Book Blurb (from Goodreads):
Streetwise George and his big, childlike friend Lennie are drifters, searching for work in the fields and valleys of California. They have nothing except the clothes on their back, and a hope that one day they’ll find a place of their own and live the American dream. But dreams come at a price. Gentle giant Lennie doesn’t know his own strength, and when they find work at a ranch he gets into trouble with the boss’s daughter-in-law. Trouble so bad that even his protector George may not be able to save him…

My Review 
This was a really intriguing book, which I didn't really expect to like.

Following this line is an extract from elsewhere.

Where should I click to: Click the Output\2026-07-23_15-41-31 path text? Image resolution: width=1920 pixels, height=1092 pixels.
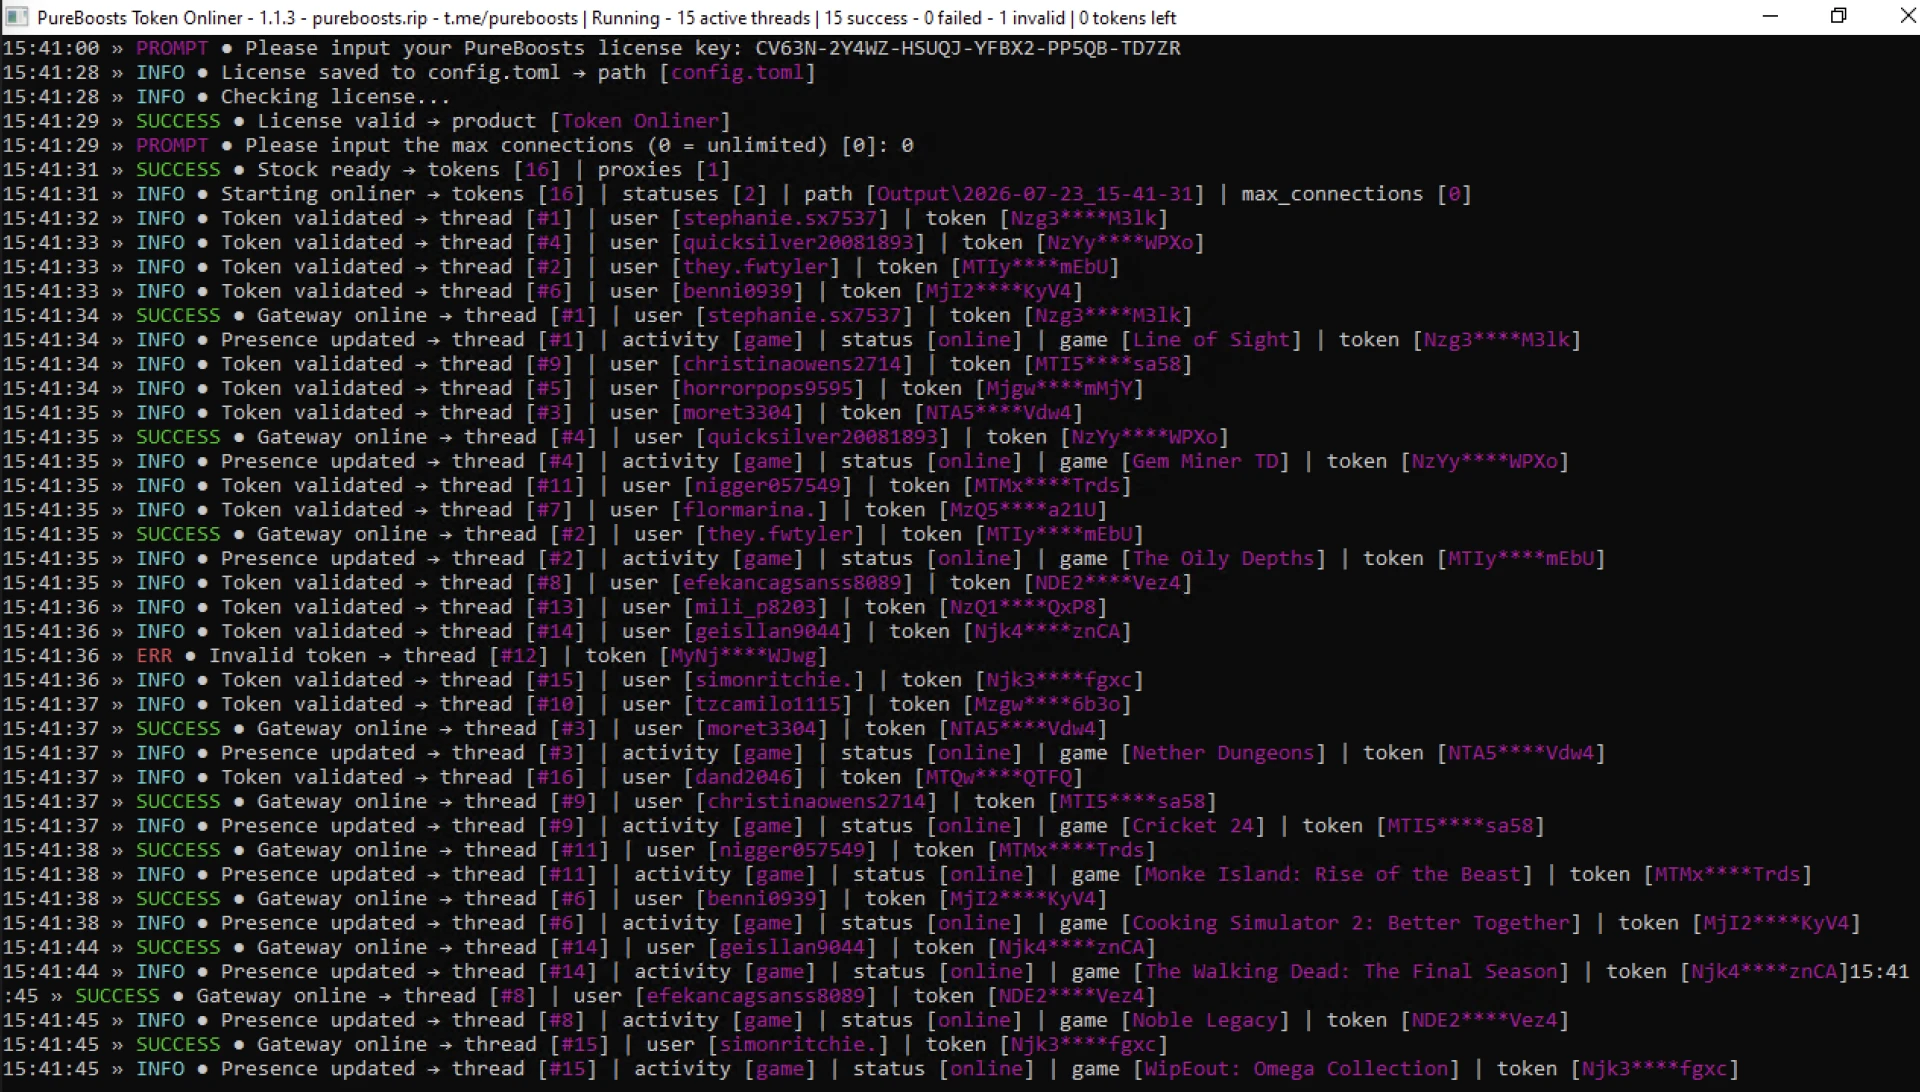click(x=1035, y=194)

We read this book for the English lesson and therefore read it as a class, part by part. At first, I was kind of skeptical of the book for various reasons, but mostly because it didn't really seem like the kind of book I would typically read. It is a historical-fiction book based in the time of the Great Depression in America. Two guys named George and Lennie are desperately trying to find a new job to fulfill their Dream of owning their own land.
The book started off very slow. The descriptions were elaborate and went in a lot of detail. That is normally fine with me; however, if there is too much description and the author doesn't actually get on with the story, I would already start to get bored. Further on, the dialogue in the first chapter of the book interested me because of the contrast between George and Lennie's characters and personality, which I will talk about later. Steinbeck makes sure not to reveal too much information in the first chapter of the book, so that the reader will want to read more and find out what actually happened at George's previous job in Weed and how Lennie got him into trouble.

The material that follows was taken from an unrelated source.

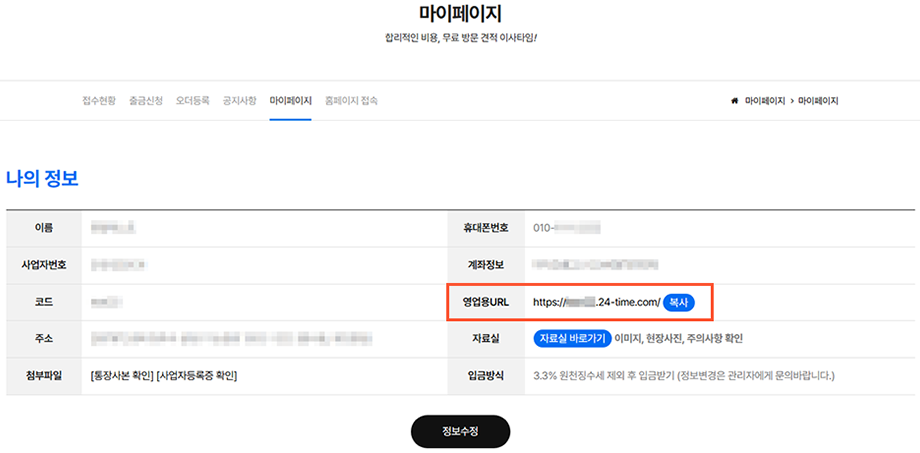Viewport: 920px width, 453px height.
Task: Open the 공지사항 tab
Action: 239,101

As mentioned beforehand, there is a stark contrast between George and Lennie, both in appearance and personality. George is a rather small guy compared to Lennie. He is described in a way that lets the reader know that he is pretty smart. Then comes Lennie, who always follows George like an obedient dog. Lennie is a big and tall man, who doesn't know his own strength. He is simple-minded and not really bright and therefore follows whatever George says. There were a lot of other characters present in this story as well, like Curley's wife, Candy, Curley, Crooks, Carlson and others. (I just realized that their names all start with the letter C...)
I really liked the way the story flowed and how it made the reader want to know the rest of the story. Knowing that Lennie doesn't know his own strength is an obvious premonition of trouble for the reader and creates suspense because the reader would suspect something to occur. However, I thought that the accents and the way the characters talked was kind of awkward to get into when I first started the book, but I slowly got used to it and also understood what the people were saying. I kind of like the way how the story ended, because it was left open, but I felt that the ending was also a bit abrupt.
Overall, I give this book 4 out of 5 stars!